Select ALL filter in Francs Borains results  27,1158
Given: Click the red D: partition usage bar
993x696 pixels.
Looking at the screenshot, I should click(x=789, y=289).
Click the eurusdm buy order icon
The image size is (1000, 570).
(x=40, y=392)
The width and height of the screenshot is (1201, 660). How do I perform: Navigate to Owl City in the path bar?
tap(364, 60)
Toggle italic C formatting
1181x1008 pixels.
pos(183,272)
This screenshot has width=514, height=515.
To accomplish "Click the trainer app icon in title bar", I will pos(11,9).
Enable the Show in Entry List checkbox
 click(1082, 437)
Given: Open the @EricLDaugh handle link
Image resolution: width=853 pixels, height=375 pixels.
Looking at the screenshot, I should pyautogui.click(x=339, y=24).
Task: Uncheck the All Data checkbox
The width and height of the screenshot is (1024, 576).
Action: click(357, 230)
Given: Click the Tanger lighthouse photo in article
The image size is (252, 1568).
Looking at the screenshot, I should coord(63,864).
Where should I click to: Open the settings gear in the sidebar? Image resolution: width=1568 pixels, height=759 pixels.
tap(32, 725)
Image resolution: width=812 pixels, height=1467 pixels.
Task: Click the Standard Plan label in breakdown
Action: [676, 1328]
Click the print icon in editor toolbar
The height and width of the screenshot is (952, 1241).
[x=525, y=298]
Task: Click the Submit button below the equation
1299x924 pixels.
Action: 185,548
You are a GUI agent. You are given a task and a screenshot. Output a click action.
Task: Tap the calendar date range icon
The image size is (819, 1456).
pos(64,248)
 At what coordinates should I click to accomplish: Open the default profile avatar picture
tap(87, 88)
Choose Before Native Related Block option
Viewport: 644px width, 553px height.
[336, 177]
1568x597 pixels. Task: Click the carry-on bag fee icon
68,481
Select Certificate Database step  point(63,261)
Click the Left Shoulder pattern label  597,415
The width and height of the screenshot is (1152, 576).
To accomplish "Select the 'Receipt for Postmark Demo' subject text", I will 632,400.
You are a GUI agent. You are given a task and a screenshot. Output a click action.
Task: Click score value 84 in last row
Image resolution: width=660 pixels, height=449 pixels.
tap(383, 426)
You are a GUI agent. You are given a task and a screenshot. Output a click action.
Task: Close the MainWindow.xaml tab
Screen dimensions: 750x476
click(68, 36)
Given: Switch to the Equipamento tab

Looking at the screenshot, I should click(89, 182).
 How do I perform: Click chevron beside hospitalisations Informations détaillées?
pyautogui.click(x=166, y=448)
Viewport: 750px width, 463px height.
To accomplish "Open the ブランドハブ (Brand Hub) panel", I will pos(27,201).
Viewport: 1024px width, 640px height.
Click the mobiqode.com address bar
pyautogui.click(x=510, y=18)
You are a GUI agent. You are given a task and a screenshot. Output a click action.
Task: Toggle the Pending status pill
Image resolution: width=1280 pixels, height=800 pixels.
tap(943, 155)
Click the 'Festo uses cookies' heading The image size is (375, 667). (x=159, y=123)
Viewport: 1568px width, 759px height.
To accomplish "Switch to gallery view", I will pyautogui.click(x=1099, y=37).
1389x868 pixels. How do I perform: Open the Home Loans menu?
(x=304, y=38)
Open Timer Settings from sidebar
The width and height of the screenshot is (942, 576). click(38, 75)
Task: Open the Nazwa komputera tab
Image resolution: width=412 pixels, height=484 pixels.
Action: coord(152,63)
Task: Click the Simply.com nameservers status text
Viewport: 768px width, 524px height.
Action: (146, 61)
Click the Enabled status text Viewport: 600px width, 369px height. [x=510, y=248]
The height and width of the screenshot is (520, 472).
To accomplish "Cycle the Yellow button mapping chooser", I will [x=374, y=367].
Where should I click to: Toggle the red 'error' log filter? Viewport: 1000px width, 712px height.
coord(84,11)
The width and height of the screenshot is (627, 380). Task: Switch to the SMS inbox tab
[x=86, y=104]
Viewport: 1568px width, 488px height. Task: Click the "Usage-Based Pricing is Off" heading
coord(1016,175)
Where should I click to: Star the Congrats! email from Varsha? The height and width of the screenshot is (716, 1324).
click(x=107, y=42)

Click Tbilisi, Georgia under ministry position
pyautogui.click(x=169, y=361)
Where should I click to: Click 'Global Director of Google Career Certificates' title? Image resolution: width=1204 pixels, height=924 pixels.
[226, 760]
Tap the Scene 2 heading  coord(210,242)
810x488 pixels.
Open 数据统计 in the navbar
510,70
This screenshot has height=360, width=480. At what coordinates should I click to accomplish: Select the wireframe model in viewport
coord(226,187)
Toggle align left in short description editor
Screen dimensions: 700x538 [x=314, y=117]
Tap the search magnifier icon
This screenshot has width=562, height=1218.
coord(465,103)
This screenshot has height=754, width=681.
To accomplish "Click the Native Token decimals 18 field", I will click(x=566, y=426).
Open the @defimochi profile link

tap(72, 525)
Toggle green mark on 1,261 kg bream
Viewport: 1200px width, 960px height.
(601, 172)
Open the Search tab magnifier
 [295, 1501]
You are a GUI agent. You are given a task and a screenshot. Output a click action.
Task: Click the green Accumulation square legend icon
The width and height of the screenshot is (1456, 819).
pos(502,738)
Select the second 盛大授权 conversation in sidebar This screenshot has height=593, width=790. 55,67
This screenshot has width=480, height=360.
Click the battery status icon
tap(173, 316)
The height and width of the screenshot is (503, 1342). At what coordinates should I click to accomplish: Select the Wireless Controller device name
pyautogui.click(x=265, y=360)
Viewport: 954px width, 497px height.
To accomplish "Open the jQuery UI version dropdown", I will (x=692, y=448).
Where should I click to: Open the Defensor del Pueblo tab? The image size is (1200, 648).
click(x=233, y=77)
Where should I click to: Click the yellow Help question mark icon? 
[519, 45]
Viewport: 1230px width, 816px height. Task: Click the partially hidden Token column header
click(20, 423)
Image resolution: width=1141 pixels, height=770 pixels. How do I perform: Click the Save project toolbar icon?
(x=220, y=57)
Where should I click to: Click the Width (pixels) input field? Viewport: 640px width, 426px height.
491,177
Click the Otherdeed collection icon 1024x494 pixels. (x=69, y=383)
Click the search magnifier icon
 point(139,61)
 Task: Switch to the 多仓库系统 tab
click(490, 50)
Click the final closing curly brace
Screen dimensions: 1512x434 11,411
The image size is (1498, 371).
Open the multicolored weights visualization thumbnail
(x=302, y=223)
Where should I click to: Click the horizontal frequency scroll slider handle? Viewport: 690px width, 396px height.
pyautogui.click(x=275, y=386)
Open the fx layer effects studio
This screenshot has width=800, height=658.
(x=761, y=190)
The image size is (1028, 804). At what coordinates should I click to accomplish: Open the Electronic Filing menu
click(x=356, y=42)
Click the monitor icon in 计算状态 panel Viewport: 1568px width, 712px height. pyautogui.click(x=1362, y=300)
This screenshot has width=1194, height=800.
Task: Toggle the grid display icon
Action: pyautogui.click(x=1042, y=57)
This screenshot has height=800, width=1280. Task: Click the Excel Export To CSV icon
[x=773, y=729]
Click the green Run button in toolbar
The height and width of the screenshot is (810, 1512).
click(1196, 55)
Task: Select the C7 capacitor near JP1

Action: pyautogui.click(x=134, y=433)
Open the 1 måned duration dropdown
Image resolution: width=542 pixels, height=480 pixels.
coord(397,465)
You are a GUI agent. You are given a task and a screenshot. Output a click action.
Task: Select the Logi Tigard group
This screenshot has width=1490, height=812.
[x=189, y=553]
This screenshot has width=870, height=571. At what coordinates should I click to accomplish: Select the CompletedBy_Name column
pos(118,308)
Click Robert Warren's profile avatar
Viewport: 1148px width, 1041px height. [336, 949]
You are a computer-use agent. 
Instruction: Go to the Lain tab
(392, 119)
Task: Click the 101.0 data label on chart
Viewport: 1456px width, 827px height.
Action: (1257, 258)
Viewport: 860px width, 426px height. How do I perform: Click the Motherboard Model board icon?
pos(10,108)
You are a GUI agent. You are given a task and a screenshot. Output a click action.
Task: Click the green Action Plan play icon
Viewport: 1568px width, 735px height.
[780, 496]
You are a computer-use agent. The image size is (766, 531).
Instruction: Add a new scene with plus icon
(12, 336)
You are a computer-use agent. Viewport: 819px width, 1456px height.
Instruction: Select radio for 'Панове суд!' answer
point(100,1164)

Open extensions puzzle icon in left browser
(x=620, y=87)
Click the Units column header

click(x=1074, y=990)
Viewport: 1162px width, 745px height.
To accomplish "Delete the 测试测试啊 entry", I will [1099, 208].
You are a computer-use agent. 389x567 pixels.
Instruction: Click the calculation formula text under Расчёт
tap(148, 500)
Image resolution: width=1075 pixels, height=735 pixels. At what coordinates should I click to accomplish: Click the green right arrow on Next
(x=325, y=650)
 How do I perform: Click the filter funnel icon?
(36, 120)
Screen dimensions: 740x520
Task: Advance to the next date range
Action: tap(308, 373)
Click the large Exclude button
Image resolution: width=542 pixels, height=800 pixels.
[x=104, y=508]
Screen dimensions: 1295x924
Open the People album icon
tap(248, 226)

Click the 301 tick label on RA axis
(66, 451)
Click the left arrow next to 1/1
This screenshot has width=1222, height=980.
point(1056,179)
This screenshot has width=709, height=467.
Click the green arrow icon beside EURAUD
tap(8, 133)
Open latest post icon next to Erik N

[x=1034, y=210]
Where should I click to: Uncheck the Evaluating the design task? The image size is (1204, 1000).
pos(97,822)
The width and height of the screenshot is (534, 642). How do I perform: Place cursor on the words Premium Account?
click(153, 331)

== == ==

Please quote the lines starting at the one that contains "Click the 'Festo" and ending at the one that contains "[x=86, y=104]", reproducing them word for word.

**SOLUTION TO THIS EXERCISE**:
Click the 'Festo uses cookies' heading The image size is (375, 667). (x=159, y=123)
Viewport: 1568px width, 759px height.
To accomplish "Switch to gallery view", I will pyautogui.click(x=1099, y=37).
1389x868 pixels. How do I perform: Open the Home Loans menu?
(x=304, y=38)
Open Timer Settings from sidebar
The width and height of the screenshot is (942, 576). click(38, 75)
Task: Open the Nazwa komputera tab
Image resolution: width=412 pixels, height=484 pixels.
Action: coord(152,63)
Task: Click the Simply.com nameservers status text
Viewport: 768px width, 524px height.
Action: (146, 61)
Click the Enabled status text Viewport: 600px width, 369px height. [x=510, y=248]
The height and width of the screenshot is (520, 472).
To accomplish "Cycle the Yellow button mapping chooser", I will [x=374, y=367].
Where should I click to: Toggle the red 'error' log filter? Viewport: 1000px width, 712px height.
coord(84,11)
The width and height of the screenshot is (627, 380). Task: Switch to the SMS inbox tab
[x=86, y=104]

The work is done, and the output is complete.